Dance performances fill twenty or thirty hours a week on Takuu. That is not a tourist show. That is ordinary life on an atoll of roughly 400 people, where the traditional thatched houses stand so close their eaves nearly touch, where the main street doubles as a marae for ceremony, and where many of the songs being sung were composed before anyone on Takuu had heard of a European ship. The people here are Polynesian, marooned in Melanesian waters 250 kilometers northeast of Kieta on Bougainville, part of a small group of Polynesian outlier cultures who sailed west of their own triangle and stayed. Richard Moyle, a New Zealand ethnomusicologist, spent seventeen years of his life listening. What he heard, he has said, is a community whose music and identity are one continuous thing. And he has predicted that climate change will, in time, extinguish the atoll's ability to sustain that life.
The Polynesian Triangle stretches from Hawaii to New Zealand to Rapa Nui, and most of what the world calls Polynesian culture lives within that vast ocean diamond. A handful of communities, however, sailed beyond it - the Polynesian outliers - and made homes in what cartographers later labeled Melanesian or Micronesian waters. Takuu is one of them. Also known historically as Tauu, Nukutoa, Mortlock Island, or Marqueen Island, the atoll lies off the east coast of Bougainville, a scatter of about thirteen islets on the eastern arc and one island to the northwest. Takuu Island is the largest. Nukutoa, a small neighbor, is where most people actually live. The whole atoll rides about a meter above the high tide mark - three feet of coral sand between the community and the sea.
For decades the Ariki - the chief of Takuu - refused to let Christian missionaries land. The ban held for twenty-five years, and during that quarter-century only four outside researchers were permitted to stay on the islands. It was an unusual choice in the Pacific, and a deliberate one. The Ariki understood that the songs, the ceremonies, and the spiritual sites needed protection from the well-meaning erasures that had flattened other Polynesian cultures. The ban lifted only recently, when young Takuu who had studied on the Papua New Guinea mainland returned home and began establishing the first churches on Nukutoa. The result is a community that meets modernity on its own terms - a place where indigenous religious practice survived a century in which most similar atolls converted, and where a traveler can still hear songs whose lyrics predate Captain Cook.
Many of the songs on Takuu describe voyages between islands, names of ancestors, the details of journeys most of the world would consider lost. The language itself belongs to the Ellicean branch, connecting Takuu to Nukuoro, Kapingamarangi, Luangiua, and Sikaiana - cousins scattered across hundreds of miles of ocean. Because Takuu was isolated, the songs were isolated with it, and they accumulated. They survived while similar repertoires elsewhere were replaced by hymns. Richard Moyle's seventeen years of recording and transcription produced an archive the community now shares with its diaspora. In 2010, filmmakers Briar March and Lyn Collie released There Once Was an Island: Te Henua a Nnoho, a documentary made over two visits to the atoll that captured, among much else, the sound of that music layered over the sound of waves breaking too close to the doors.

> **To be done**:
1 - Name every other name the text about Takuu says the atoll has historically been known by.
2 - According to the text about Takuu, how long did the Ariki's ban on Christian missionaries hold?
3 - Quote the text about Takuu from "Many of the songs on" up to and including "to the doors.".

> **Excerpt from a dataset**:
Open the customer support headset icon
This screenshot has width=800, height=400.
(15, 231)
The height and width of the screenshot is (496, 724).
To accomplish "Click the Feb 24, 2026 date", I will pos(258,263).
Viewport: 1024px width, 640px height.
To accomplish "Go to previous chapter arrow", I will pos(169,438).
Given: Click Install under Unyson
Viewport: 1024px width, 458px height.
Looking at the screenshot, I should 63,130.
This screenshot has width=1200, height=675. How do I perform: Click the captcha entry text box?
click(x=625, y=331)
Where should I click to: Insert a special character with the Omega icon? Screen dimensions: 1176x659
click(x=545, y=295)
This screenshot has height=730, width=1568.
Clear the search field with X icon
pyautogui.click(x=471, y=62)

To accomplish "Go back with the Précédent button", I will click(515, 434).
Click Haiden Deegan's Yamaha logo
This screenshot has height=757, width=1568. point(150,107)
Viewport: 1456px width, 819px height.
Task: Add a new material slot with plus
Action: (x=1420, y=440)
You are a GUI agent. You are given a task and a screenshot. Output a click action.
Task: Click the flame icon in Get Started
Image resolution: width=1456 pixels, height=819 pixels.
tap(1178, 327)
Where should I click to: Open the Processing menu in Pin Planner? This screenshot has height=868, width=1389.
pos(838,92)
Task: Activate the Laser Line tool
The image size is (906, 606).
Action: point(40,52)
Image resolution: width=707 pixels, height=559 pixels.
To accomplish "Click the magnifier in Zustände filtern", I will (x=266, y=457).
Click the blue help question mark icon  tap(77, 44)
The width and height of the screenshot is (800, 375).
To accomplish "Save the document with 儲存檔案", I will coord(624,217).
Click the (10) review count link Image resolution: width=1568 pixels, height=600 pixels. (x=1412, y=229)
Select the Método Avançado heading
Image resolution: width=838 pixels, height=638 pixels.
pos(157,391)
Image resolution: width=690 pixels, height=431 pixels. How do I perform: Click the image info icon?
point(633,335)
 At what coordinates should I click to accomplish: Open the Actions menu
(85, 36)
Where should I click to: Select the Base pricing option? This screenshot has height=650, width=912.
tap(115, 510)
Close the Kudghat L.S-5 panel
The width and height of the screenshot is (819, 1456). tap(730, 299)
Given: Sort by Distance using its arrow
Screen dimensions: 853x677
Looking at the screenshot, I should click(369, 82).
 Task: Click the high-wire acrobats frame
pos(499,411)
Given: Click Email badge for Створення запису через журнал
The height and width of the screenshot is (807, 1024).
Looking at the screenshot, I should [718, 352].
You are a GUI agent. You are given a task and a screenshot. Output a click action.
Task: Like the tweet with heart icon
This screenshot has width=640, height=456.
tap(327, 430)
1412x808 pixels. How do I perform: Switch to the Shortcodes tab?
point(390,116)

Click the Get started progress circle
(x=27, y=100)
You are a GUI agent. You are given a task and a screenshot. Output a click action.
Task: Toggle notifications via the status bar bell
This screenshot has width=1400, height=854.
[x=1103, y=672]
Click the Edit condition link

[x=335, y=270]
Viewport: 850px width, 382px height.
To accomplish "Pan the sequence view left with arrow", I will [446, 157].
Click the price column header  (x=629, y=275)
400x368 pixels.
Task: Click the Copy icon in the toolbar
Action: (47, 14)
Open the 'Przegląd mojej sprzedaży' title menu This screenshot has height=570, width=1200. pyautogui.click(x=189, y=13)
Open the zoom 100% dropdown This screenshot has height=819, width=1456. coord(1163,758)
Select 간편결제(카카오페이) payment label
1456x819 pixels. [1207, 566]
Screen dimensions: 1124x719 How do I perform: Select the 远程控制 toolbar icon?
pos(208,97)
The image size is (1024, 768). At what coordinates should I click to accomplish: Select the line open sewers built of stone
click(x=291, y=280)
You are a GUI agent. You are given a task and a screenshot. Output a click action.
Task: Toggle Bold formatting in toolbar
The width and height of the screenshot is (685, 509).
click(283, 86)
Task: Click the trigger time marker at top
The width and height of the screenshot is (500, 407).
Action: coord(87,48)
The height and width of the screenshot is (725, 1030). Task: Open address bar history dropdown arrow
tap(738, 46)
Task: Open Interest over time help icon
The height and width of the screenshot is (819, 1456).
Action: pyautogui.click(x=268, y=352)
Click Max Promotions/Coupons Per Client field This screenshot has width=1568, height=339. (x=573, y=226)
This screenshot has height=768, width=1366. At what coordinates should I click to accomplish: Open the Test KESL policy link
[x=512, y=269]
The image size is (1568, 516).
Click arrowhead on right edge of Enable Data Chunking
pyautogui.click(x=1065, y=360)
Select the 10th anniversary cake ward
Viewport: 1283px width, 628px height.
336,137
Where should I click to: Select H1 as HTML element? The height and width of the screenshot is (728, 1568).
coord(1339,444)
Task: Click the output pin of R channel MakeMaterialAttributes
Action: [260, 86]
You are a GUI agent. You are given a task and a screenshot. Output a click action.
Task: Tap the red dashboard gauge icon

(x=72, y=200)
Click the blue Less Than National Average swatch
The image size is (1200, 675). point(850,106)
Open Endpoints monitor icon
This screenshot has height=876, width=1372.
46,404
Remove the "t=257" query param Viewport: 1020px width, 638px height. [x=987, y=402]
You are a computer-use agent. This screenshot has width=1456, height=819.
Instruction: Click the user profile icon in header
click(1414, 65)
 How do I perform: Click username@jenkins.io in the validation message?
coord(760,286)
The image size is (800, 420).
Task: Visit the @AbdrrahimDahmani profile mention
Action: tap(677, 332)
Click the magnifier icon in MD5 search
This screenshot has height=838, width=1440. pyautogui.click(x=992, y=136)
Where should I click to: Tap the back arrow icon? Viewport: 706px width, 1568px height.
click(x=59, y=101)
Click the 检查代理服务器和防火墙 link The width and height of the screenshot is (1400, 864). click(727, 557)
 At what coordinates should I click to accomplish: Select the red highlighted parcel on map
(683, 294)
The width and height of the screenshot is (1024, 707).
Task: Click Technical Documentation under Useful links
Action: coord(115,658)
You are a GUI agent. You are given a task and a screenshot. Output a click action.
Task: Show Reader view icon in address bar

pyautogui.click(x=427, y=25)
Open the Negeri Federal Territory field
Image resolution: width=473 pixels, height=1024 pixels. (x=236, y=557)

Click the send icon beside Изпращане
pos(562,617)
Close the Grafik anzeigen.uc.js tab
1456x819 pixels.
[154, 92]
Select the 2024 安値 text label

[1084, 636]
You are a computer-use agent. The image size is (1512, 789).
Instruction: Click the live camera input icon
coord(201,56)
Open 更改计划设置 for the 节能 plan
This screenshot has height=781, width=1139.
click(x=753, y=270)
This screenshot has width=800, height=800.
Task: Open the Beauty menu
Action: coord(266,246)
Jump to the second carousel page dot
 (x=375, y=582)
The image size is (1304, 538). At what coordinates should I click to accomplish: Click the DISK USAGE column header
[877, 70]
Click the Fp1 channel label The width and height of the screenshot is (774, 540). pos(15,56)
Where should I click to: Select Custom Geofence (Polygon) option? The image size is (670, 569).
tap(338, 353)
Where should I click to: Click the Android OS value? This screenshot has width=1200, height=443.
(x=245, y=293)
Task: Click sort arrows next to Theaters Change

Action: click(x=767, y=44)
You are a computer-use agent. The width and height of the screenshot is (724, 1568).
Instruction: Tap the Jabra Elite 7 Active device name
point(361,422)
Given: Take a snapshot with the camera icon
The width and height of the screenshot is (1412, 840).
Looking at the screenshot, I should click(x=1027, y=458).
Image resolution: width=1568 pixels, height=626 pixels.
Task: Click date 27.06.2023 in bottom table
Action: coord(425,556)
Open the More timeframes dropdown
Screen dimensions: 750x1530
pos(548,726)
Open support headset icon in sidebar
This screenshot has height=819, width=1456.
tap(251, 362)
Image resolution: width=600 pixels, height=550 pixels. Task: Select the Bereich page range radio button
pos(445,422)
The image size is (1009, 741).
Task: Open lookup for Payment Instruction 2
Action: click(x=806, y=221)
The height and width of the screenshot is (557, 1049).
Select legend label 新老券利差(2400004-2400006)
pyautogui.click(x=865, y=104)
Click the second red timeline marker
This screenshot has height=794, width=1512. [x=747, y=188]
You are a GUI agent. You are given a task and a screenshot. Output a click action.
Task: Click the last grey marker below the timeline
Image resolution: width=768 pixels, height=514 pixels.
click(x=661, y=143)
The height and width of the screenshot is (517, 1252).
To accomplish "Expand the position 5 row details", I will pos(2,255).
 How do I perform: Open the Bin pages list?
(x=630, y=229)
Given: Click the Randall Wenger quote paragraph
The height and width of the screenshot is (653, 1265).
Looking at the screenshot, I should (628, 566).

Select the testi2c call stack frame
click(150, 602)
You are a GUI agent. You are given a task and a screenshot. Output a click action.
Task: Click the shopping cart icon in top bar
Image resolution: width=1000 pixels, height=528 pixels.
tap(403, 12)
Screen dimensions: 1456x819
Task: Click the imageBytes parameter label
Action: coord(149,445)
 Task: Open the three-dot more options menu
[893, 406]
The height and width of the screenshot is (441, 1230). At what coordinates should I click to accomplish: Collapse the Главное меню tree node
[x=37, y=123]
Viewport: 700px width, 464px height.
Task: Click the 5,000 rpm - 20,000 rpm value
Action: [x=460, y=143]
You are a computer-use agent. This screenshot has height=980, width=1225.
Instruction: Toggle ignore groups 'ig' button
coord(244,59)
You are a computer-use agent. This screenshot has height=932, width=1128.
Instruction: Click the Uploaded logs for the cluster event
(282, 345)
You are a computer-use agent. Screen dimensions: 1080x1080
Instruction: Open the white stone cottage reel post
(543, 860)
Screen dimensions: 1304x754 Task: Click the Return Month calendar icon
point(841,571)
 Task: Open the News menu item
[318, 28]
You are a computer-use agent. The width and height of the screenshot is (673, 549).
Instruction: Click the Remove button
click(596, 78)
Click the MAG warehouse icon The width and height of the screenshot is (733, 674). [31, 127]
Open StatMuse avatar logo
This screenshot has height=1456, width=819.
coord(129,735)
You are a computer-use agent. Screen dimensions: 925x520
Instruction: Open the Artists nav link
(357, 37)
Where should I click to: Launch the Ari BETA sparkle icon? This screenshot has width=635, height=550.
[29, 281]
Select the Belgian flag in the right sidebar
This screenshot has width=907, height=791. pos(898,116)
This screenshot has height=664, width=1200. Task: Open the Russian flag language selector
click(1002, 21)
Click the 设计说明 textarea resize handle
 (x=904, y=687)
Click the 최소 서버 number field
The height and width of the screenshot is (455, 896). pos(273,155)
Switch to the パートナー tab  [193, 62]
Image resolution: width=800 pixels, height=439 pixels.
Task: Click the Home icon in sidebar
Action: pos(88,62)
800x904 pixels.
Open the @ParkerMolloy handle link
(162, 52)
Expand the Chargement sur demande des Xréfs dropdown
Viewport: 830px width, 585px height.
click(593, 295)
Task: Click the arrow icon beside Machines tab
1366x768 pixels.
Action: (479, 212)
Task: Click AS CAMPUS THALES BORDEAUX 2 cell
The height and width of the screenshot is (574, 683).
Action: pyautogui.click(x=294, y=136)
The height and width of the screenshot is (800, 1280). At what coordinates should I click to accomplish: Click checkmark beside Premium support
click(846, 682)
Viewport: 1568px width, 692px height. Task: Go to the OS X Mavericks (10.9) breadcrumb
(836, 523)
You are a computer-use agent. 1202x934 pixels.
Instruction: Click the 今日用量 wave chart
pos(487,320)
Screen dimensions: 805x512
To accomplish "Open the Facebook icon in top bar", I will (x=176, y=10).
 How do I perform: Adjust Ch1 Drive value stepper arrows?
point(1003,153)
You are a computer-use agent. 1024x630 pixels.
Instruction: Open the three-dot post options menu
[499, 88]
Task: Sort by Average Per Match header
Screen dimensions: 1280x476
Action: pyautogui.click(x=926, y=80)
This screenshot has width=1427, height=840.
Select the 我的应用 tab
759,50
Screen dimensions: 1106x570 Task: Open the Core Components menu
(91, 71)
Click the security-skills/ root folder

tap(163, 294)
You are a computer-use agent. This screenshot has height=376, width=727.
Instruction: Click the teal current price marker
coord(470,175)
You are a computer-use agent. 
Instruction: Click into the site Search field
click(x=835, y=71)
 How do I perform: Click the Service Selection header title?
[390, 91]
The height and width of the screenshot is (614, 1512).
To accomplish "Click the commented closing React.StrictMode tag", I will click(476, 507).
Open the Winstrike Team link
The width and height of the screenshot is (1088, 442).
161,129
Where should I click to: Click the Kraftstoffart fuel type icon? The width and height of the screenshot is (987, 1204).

> **Results of the exercise**:
1 - Tauu, Nukutoa, Mortlock Island, Marqueen Island

2 - Twenty-five years.

3 -
Many of the songs on Takuu describe voyages between islands, names of ancestors, the details of journeys most of the world would consider lost. The language itself belongs to the Ellicean branch, connecting Takuu to Nukuoro, Kapingamarangi, Luangiua, and Sikaiana - cousins scattered across hundreds of miles of ocean. Because Takuu was isolated, the songs were isolated with it, and they accumulated. They survived while similar repertoires elsewhere were replaced by hymns. Richard Moyle's seventeen years of recording and transcription produced an archive the community now shares with its diaspora. In 2010, filmmakers Briar March and Lyn Collie released There Once Was an Island: Te Henua a Nnoho, a documentary made over two visits to the atoll that captured, among much else, the sound of that music layered over the sound of waves breaking too close to the doors.